Matthieu Tardis présente "Le traitement différencié des réfugiés" © Lucie Feuillolay / Pépère News

Jeudi 27 janvier, Science Po Lille accueillait Matthieu Tardis, chercheur à l’IFRI (Institut Français des Relations Internationales), pour une conférence autour du thème ”Le traitement différencié des réfugiés”. Une discussion à l’initiative de Maïdan, association étudiante tournée vers la culture et la politique au Moyen-Orient et au Maghreb. 

“En 2022, l’Europe est rentrée dans le 21e siècle des réfugiés”, déclare Matthieu Tardis. Avec la guerre en Ukraine, le Vieux Continent est confronté à son plus important mouvement de population depuis 1945. 7 millions d’Ukrainiens ont fui vers l’Europe, dont 5 millions dans l’UE.

Pourtant, “politiquement, ces mouvements ne sont pas traités comme une question d’asile et d’immigration”. En effet, face aux flux migratoires venus d’Ukraine, les pays européens ont pris le contre-pied des politiques précédentes. Les règles d’entrée ont été allégées, de même pour le règlement de Dublin, qui limitait fortement la libre-circulation au sein de l’UE des réfugiés. Un traitement qui détonne par rapport à l’accueil réservé aux réfugiés afghans et syriens par exemple. Pour Matthieu Tardis, c’est un “double-standard” qui est à l’œuvre.

Un “double-standard”

La crise de 2015 est un bon exemple pour illustrer ce changement de ton. Il y a 7 ans, 100.000 personnes, fuyant notamment la guerre en Syrie, se sont réfugiées sur les côtes grecques, laissant percevoir un dispositif d’aide proposé par l’Union européenne très peu adapté à cette situation d’urgence et aux migrations forcées. “On parle de crise des réfugiés mais ce ne sont pas eux qui ont provoqué cette crise, c’est le fonctionnement de l’Union européenne”, affirme Matthieu Tardis.

En effet, comme l’explique le chercheur, la Grèce a tardé à proposer une alternative humanitaire et de nombreux pays, tels que la Hongrie, ont refusé l’entrée des réfugiés sur leur territoire.
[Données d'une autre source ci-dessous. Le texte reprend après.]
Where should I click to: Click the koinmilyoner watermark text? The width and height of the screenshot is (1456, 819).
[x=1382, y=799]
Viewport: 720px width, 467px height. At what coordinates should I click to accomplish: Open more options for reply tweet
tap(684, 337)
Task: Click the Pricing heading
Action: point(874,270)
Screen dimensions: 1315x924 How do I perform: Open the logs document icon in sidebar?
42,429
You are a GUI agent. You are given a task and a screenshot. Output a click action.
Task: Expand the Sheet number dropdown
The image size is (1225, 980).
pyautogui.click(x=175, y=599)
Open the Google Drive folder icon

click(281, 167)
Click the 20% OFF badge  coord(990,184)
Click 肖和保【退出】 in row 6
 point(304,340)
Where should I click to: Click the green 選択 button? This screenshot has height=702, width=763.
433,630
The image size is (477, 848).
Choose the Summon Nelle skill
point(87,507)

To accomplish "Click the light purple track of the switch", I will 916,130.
Cette situation laisserait alors percevoir une crise profonde du fonctionnement européen, provoquée par des États qui n’auraient jamais respecté les règlements européens. “L’Union européenne ne sait pas fonctionner. Il faut se reconstruire”, poursuit le chercheur.

“On parle de crise des réfugiés mais ce ne sont pas eux qui ont provoqué cette crise, c’est le fonctionnement de l’Union européenne” – Matthieu Tardis

Pour Matthieu Tardis, l’obstination du retour des étrangers dans leur pays d’origine et la volonté de maîtrise ferme de l’immigration de la part de l’UE représentent également un point de tension important, menant à sa décrédibilisation. “L’Union européenne considère l’immigration comme un mouvement exceptionnel alors qu’il n’y a rien de plus banal dans l’histoire de l’humanité”, assure-t-il. En ce sens, le chercheur appelle à rejeter ce terme de “crise des réfugiés” pour privilégier celui de “crise humanitaire”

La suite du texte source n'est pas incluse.